- What to produce -
After reading the entries below, copy word for word the lines from the first through the line containing "Given: Click the", and stop there.
== Data under study
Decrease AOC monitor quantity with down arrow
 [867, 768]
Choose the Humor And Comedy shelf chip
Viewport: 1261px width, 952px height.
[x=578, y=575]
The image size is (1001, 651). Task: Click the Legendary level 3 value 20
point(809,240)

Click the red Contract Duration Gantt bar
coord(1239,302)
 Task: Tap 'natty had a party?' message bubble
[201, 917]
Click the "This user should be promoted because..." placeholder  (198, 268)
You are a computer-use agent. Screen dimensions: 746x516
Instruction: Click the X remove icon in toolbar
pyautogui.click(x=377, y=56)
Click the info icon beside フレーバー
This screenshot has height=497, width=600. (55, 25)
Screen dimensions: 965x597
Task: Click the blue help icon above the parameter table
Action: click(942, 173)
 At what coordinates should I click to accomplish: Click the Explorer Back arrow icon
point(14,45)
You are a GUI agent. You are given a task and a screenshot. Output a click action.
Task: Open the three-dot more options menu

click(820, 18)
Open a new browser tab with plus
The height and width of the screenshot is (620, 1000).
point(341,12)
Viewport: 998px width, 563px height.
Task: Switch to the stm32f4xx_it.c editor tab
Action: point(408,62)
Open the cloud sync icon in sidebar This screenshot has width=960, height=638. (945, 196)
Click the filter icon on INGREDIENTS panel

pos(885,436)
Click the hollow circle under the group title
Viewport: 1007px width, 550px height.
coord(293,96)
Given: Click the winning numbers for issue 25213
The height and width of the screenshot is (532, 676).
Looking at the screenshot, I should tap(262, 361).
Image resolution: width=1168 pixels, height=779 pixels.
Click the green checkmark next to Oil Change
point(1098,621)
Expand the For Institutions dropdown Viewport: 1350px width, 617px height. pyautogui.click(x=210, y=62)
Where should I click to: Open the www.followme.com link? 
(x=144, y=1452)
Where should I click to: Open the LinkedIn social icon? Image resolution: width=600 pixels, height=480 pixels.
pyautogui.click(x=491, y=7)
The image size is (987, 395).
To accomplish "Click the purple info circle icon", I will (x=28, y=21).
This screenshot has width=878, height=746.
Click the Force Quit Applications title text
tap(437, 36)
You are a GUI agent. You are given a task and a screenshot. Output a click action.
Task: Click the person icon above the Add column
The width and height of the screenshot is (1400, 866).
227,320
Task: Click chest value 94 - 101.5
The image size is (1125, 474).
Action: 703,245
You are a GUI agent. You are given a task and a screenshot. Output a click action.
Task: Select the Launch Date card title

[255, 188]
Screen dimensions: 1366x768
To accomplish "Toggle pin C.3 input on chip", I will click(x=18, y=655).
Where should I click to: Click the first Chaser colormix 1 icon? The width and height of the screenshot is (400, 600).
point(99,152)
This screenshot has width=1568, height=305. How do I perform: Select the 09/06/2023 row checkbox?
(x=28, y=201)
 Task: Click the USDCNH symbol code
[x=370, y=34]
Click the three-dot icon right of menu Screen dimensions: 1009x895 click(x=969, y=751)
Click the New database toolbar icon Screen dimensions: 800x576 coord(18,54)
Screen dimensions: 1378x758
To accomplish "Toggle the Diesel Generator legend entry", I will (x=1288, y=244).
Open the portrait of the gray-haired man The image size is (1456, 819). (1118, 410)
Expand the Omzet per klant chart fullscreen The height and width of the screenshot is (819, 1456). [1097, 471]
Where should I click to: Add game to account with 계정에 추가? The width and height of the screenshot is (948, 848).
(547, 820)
====
- Result of this exercise -
Decrease AOC monitor quantity with down arrow
 [867, 768]
Choose the Humor And Comedy shelf chip
Viewport: 1261px width, 952px height.
[x=578, y=575]
The image size is (1001, 651). Task: Click the Legendary level 3 value 20
point(809,240)

Click the red Contract Duration Gantt bar
coord(1239,302)
 Task: Tap 'natty had a party?' message bubble
[201, 917]
Click the "This user should be promoted because..." placeholder  (198, 268)
You are a computer-use agent. Screen dimensions: 746x516
Instruction: Click the X remove icon in toolbar
pyautogui.click(x=377, y=56)
Click the info icon beside フレーバー
This screenshot has height=497, width=600. (55, 25)
Screen dimensions: 965x597
Task: Click the blue help icon above the parameter table
Action: click(942, 173)
 At what coordinates should I click to accomplish: Click the Explorer Back arrow icon
point(14,45)
You are a GUI agent. You are given a task and a screenshot. Output a click action.
Task: Open the three-dot more options menu

click(820, 18)
Open a new browser tab with plus
The height and width of the screenshot is (620, 1000).
point(341,12)
Viewport: 998px width, 563px height.
Task: Switch to the stm32f4xx_it.c editor tab
Action: point(408,62)
Open the cloud sync icon in sidebar This screenshot has width=960, height=638. (945, 196)
Click the filter icon on INGREDIENTS panel

pos(885,436)
Click the hollow circle under the group title
Viewport: 1007px width, 550px height.
coord(293,96)
Given: Click the winning numbers for issue 25213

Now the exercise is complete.